Source: The Age 
Contact:  28 Nov 1997
Webpage: http://www.theage.com.au/ 

YOUNG PEOPLE LURED INTO HEROIN USE

By Belinda Parsons 

Community leaders and welfare workers are struggling to stem the growing
number of Melbourne teenagers using heroin.

They say children as young as 14 are being lured into using heroin and
dealing on the streets by being offered the drug initially for free.

The leaders stress the problem affects all cultures but there is extra
pressure on new migrants, particularly from across Asia who find it
difficult to break into mainstream society.

Collingwood and neighboring Fitzroy are the latest focus for the drug problem.

the chief executive officer of the North Yarra Community Health Centre, Ms
Vera Boston, said poverty and unemployment were behind the drug problem,
which should be viewed as an economic issue.

"There's a lot of money to be made there . . ." Ms Boston said. "We know
what unemployment is like among young people (and) we know that it's much
higher for people from nonEnglishspeaking backgrounds."

Ms Boston and the state Labor MP for Melbourne, Mr Barry Pullen, have
called on the State Government to reconsider a submission by the
Collingwood and Fitzroy communities for $240,000 over three years to employ
a community worker.Vietnamese community leaders acknowledge there is a drug
problem among young people and blame family breakdown and lack of family
support, settlement problems and unemployment.

The former president of the Australian Vietnamese Services and Resource
Centre, Miss Tan Le, said young people in the critical teenage years needed
family support, especially when they were resettling.

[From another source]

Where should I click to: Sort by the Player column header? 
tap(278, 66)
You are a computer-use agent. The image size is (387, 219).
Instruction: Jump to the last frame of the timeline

"When you see children at the age of 14 getting involved in dealing with
drugs, and it is a major community concern, . . . it stems from the fact
that the family, while they still want to provide the support, they are
unable to when they have integration problems," she said. 

Employment difficulties, the cultural shock for men of wives going out to
work for the

first time and children who were educated to be assertive created family
tension, Miss Le said.

"The older people will try and maintain those family values that they
brought across from Vietnam, and they will try to hold on to their children
and they will try to impose their own values on the children and that tends
to cause a lot of tension."

Scant employment prospects and the political and economic climates all
contributed to an uncertain future for young people, who often lacked goals
and aspirations, she said.

She said there was a highly visible drug trafficking problem in Footscray,
which the Vietnamese community was trying to deal with. 

"But because it stems from very deep within the whole settlement process,
it will take some time."

Miss Le said firstgeneration migrants expected to work in factories to
create a better life but they assumed their children would go to university.

"Jobs for the older brothers and sisters are not available. Their brothers
and sisters have done four years of university; they're now unemployed.
There is no easy way out."

Improving the family support network with organisations that supported
young people was one answer, she said.

She said the drug problem affected only a minority of migrants. "Most
people have been able to grasp the opportunity (for a new life) that
Australia has provided."

The Mayor of Maribyrnong, Cr Mai Ho, said she had discussed the drug
problem with senior police, who had increased patrols.

The council had received $305,000 from the State Government to spend on
drug education and was considering employing three officers. Since
September, it had employed one officer, who regularly met traders and
residents, Cr Ho said.

Footscray traders planned to run a poster campaign to make drug traffickers
aware they were not wanted.

"They pass by the drug trafficking people but no one has really told them
off," Cr Ho said.

"They are actually scared," she said.